Des navires chinois et philippins sont entrés en collision à deux reprises ce mois-ci près de l’atoll Sabina, situé à 140 km à l’ouest de l’île philippine de Palawan et à environ 1 200 km de l’île de Hainan, terre chinoise la plus proche qui abrite des sous-marins nucléaires lanceurs d’engins.
Face à face
L’atoll Sabina est situé à 60 kilomètres à l’est de Second Thomas, où un chaland de débarquement philippin échoué volontairement il y a vingt-cinq ans, le BRP Sierra Madre, sert de poste avancé militaire.
Si nous perdons l’atoll Escoda, la Chine pourra facilement […] empêcher l’opération de réapprovisionnement que nous avons l’intention de mener sur l’atoll d’Ayungin, car elle pourra nous bloquer des deux côtés , a expliqué à l’AFP le contre-amiral Jay Tarriela, un porte-parole des garde-côtes philippins, en employant les noms philippins des atolls Sabina et Second Thomas.
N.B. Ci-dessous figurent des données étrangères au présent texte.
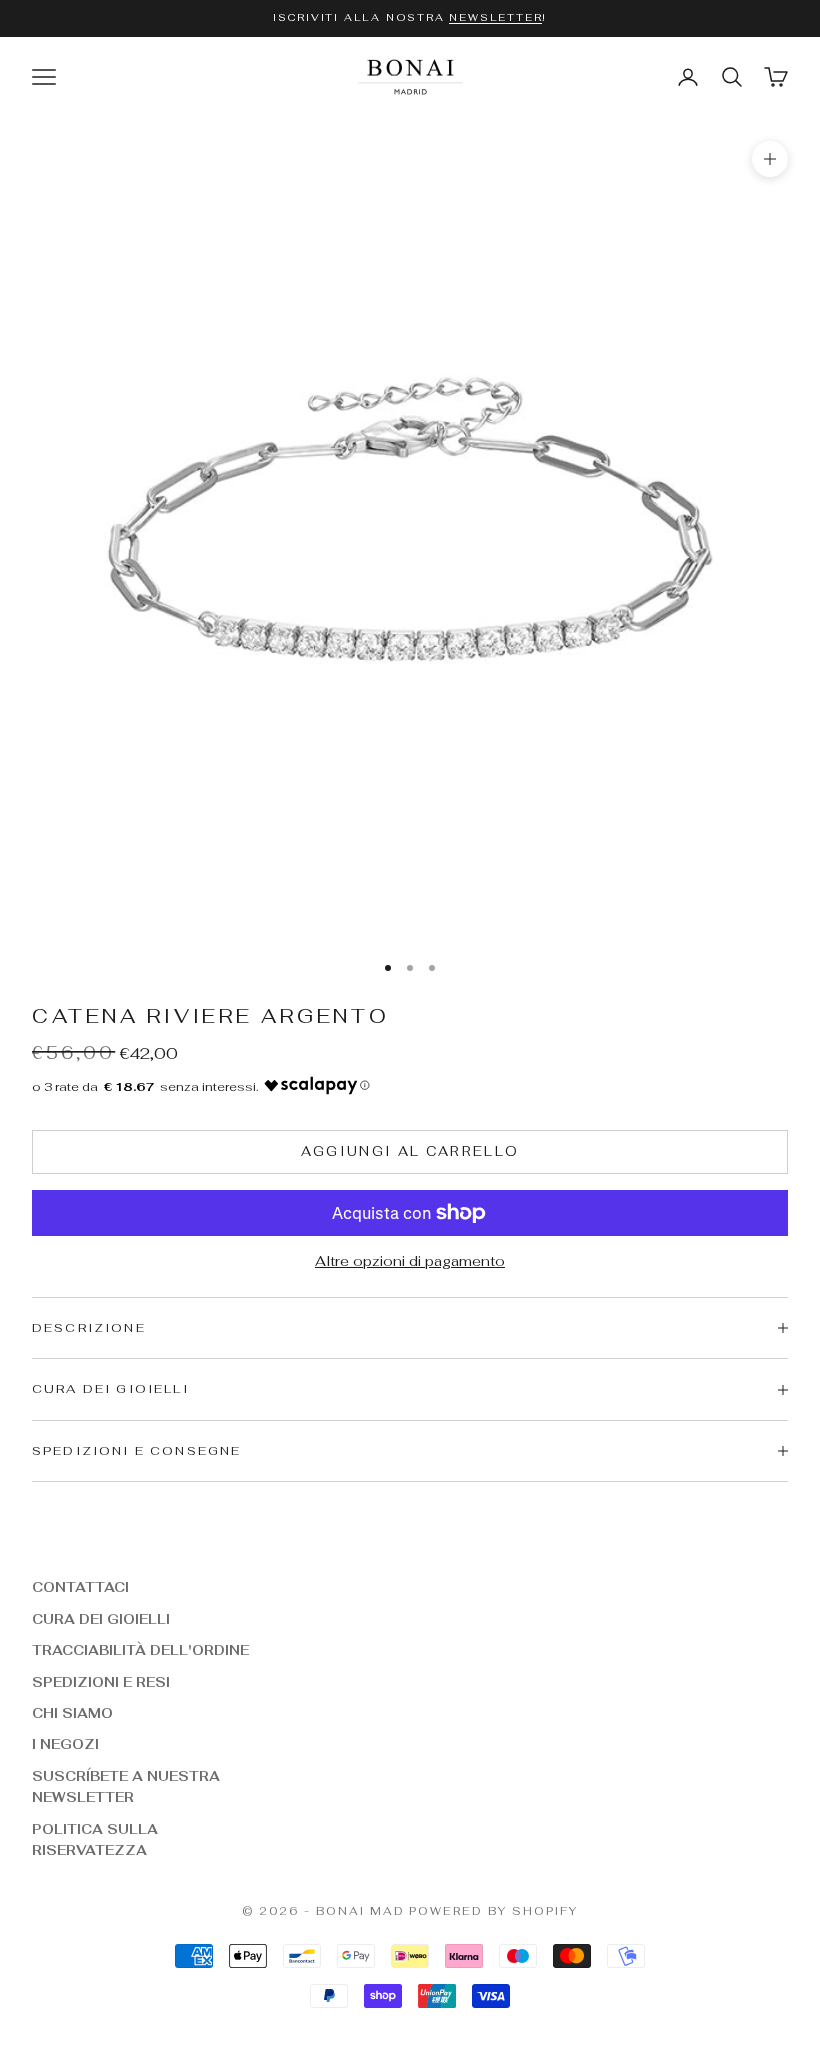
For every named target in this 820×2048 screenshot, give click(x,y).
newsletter (495, 17)
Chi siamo (72, 1713)
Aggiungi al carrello (410, 1151)
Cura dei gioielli (101, 1619)
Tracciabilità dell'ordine (140, 1650)
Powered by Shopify (493, 1911)
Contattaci (80, 1587)
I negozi (65, 1744)
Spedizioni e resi (101, 1682)
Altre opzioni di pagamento (410, 1261)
À terme, l’objectif de Pékin est d’aller jusqu’à l’atoll Sabina, en grignotant la zone économique exclusive des Philippines et en normalisant peu à peu sa présence et son contrôle, selon les analystes. La découverte, début 2024, d’amas de coraux broyés sur l’atoll Sabina fait craindre à Manille que Pékin n’envisage d’y construire un autre avant-poste militaire.
Contrôle des eaux de Palawan
Situé à seulement 140 km de l’île philippine de Palawan, l’emplacement de l’atoll Sabina est particulièrement stratégique. Si la Chine y accède, ce n’est qu’une question de temps avant qu’elle ne puisse, non pas envahir Palawan, mais exploiter des ressources dans cette zone , estime Andrea Wong, chercheuse à l’Institut pour les affaires indo-pacifiques en Nouvelle-Zélande.
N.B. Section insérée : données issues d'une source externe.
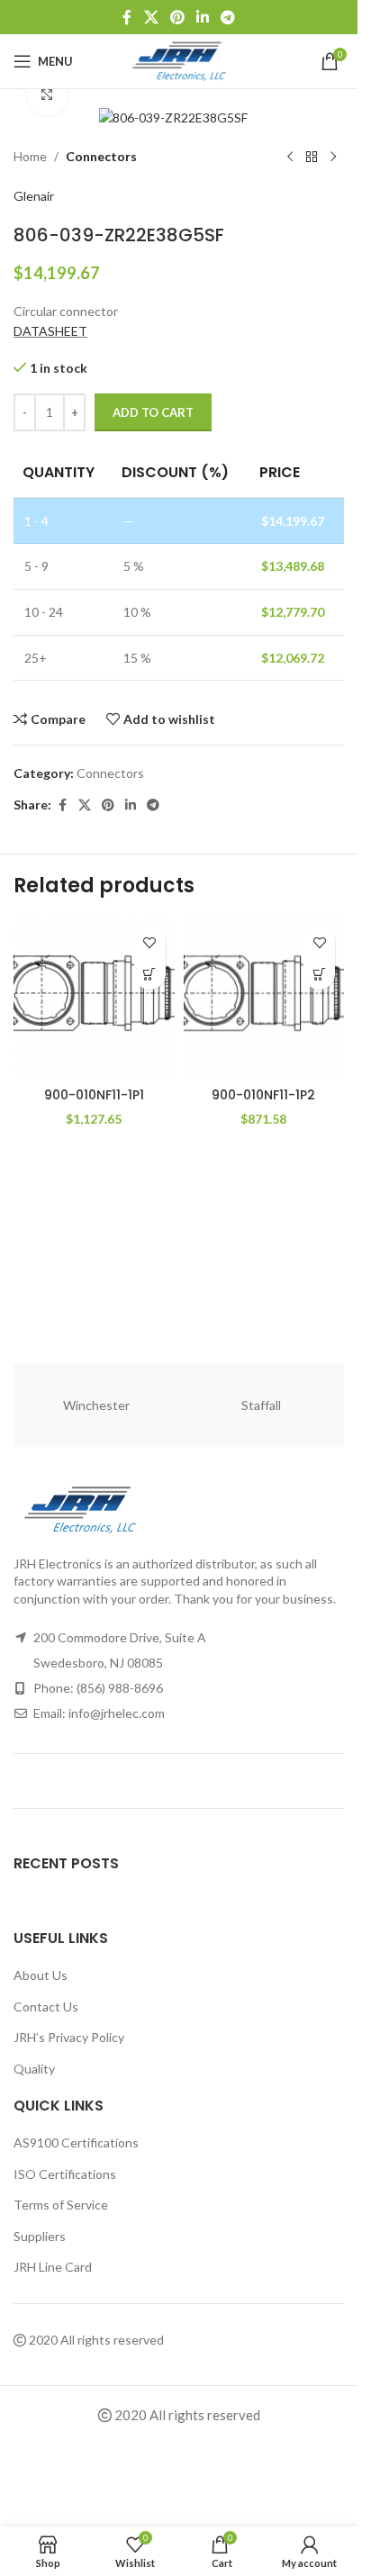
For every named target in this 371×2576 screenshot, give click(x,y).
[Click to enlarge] (47, 95)
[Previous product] (290, 157)
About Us (41, 1975)
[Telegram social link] (228, 17)
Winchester (96, 1405)
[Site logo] (178, 60)
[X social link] (151, 17)
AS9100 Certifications (76, 2142)
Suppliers (40, 2236)
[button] (150, 974)
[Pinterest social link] (177, 17)
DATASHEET (50, 331)
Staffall (261, 1405)
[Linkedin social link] (203, 17)
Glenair (34, 195)
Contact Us (46, 2006)
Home (30, 156)
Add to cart (153, 412)
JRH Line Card (53, 2266)
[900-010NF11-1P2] (264, 998)
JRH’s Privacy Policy (69, 2037)
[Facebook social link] (127, 17)
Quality (34, 2068)
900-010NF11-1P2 (263, 1095)
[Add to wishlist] (150, 942)
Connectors (101, 156)
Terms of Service (61, 2204)
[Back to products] (311, 157)
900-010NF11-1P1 (94, 1095)
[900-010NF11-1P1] (94, 998)
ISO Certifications (65, 2174)
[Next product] (333, 157)
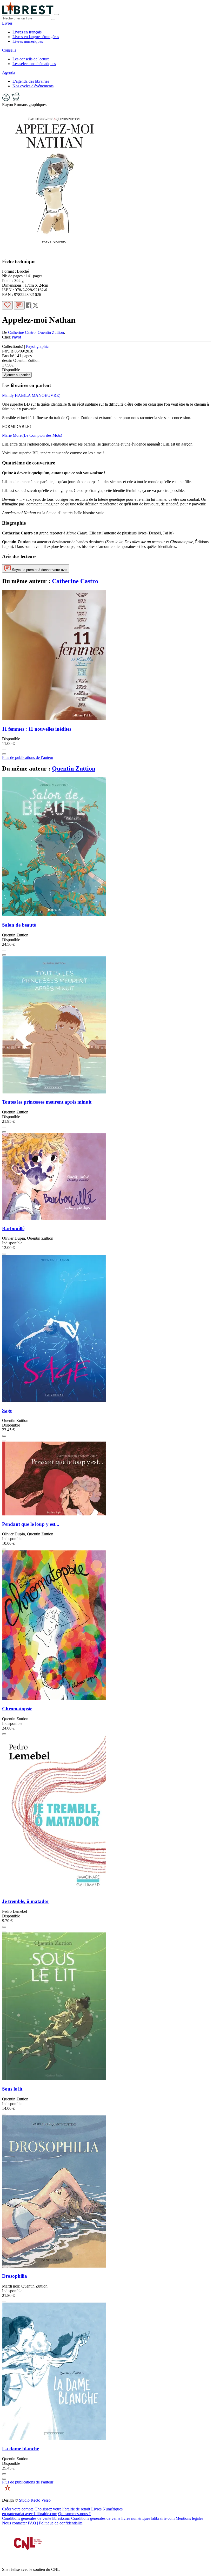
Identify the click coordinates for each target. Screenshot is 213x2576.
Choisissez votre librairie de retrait (62, 2509)
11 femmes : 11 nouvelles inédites (36, 729)
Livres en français (27, 32)
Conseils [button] (9, 50)
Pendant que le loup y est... (30, 1524)
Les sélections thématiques (34, 63)
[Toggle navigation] (57, 14)
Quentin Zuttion (51, 332)
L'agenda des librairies (30, 81)
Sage (7, 1410)
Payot (16, 337)
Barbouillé (13, 1228)
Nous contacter (14, 2523)
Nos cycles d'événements (33, 86)
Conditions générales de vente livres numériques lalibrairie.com (123, 2518)
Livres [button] (7, 23)
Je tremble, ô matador (25, 1901)
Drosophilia (14, 2276)
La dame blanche (20, 2448)
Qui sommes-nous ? (74, 2513)
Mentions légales (189, 2518)
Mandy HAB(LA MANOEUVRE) (31, 395)
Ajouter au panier (17, 375)
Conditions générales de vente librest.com (36, 2518)
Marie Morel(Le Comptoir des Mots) (32, 435)
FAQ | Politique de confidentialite (55, 2523)
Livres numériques (27, 41)
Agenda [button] (8, 72)
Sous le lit (12, 2089)
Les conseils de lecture (30, 59)
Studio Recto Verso (35, 2500)
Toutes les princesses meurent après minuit (46, 1102)
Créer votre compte (18, 2509)
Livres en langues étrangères (35, 36)
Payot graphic (37, 346)
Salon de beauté (19, 925)
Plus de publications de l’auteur (27, 757)
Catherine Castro (22, 332)
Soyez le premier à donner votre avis (39, 570)
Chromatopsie (17, 1708)
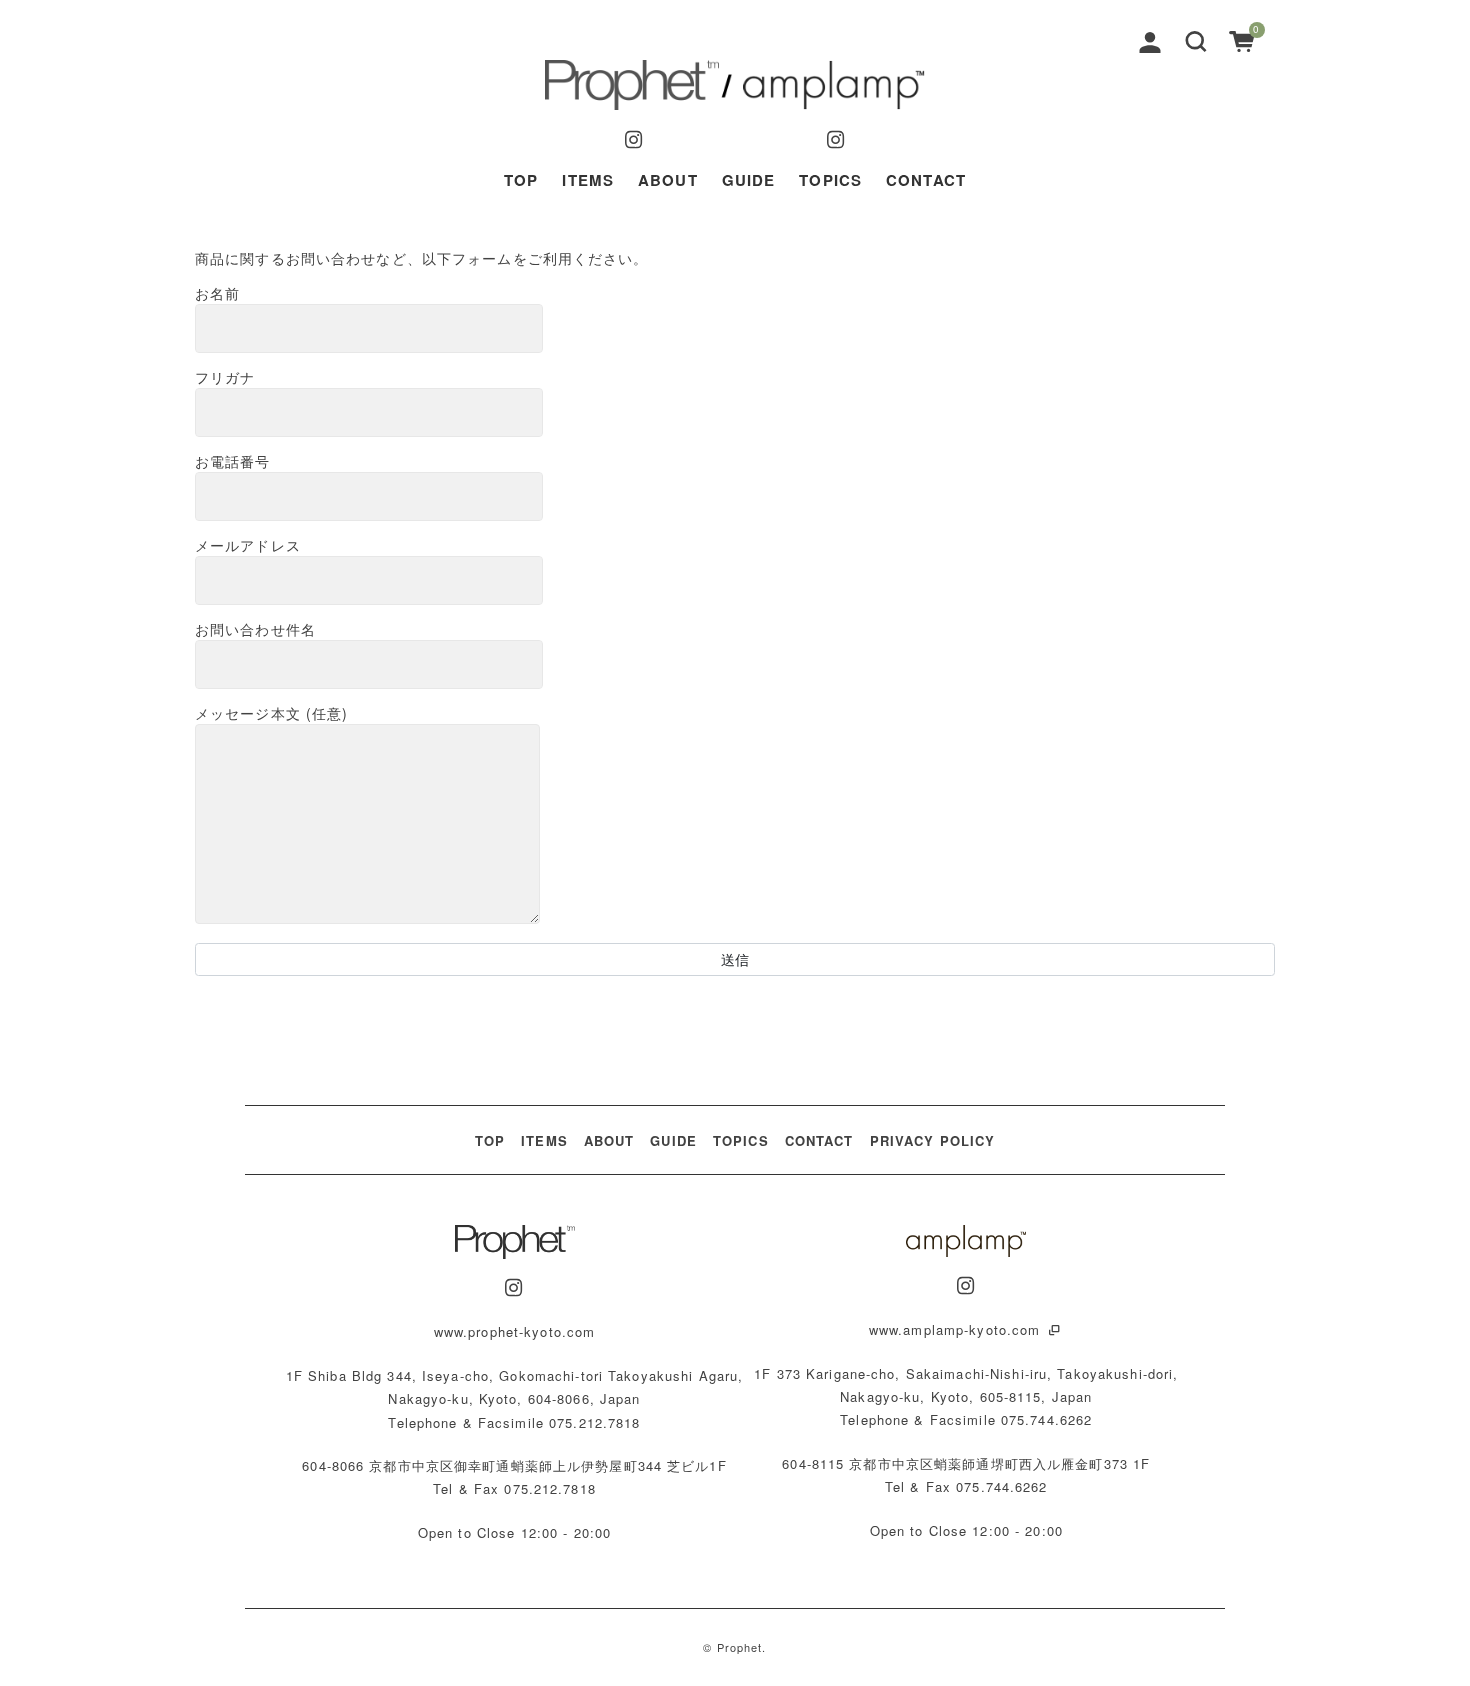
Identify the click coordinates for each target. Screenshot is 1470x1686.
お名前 (217, 293)
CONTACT (926, 180)
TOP (521, 180)
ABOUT (668, 180)
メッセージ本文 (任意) (271, 713)
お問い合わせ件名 (255, 629)
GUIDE (749, 180)
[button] (1196, 39)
Cette situation n’est pas sans rappeler celle de 2012, lorsque Pékin a pris le contrôle du haut-fond de Scarborough, un anneau de récifs situé à 240 km de l’île philippine principale de Luzon, après un affrontement avec la marine philippine. Nous n’avons pas pu revenir en arrière dès que nous avons quitté Bajo de Masinloc , relate le contre-amiral Jay Tarriela, en utilisant le nom philippin du haut-fond. Le commandant des garde-côtes philippins a été très clair : nous ne retirerons pas nos forces pour permettre à la Chine d’occuper de façon permanente [Sabina].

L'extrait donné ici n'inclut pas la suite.